■ WHAT THE EXERCISE ASKS ■
From the post on the Second Amendment, extract word for word the passage that opens with the words containing "After reading some" and closes with "years, and ...".

■ PASSAGE SHOWN ■

::::

Saturday, March 17, 2007

Does the second amendment really mean that anyone can carry any arm they want under any circumstances?

After reading some ideas that seemed odd to me, I used google. I wasn't sure of the bias of the pages I was reading, so I eventually visited wikipedia, which is attacked by conservatives more often than it is by liberals.

It took a long time for me to become convinced that the clause 'a well regulated militia' wasn't intended to allow the federal government to keep certain people from having guns, or certain guns, or restrict the circumstances under which they might have them. I couldn't find any federal gun control laws predating 1934. Would the founding fathers have really inserted this clause to allow such laws, then forgot to pass the laws? Maybe they didn't consider them needed at the time, but knew machine guns might be invented in a few hundred years, and ...

Not even when pigs fly. Live pigs may be shipped by airplane tomorrow, but that still won't make any sense.

::::

■ DATA LINES ■
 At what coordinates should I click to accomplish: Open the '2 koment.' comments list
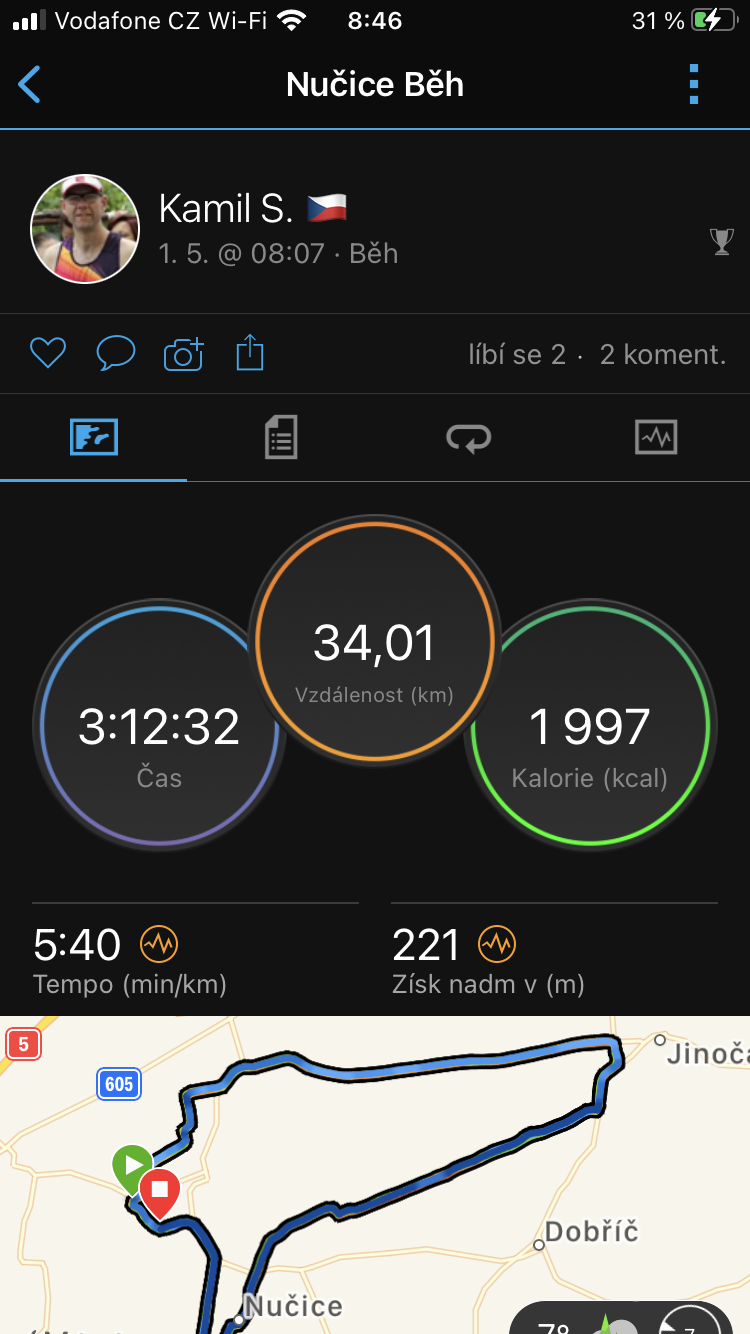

::::

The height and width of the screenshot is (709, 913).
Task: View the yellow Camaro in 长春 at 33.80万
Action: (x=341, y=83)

::::

■ RESULT OF THIS EXERCISE ■
After reading some ideas that seemed odd to me, I used google. I wasn't sure of the bias of the pages I was reading, so I eventually visited wikipedia, which is attacked by conservatives more often than it is by liberals.

It took a long time for me to become convinced that the clause 'a well regulated militia' wasn't intended to allow the federal government to keep certain people from having guns, or certain guns, or restrict the circumstances under which they might have them. I couldn't find any federal gun control laws predating 1934. Would the founding fathers have really inserted this clause to allow such laws, then forgot to pass the laws? Maybe they didn't consider them needed at the time, but knew machine guns might be invented in a few hundred years, and ...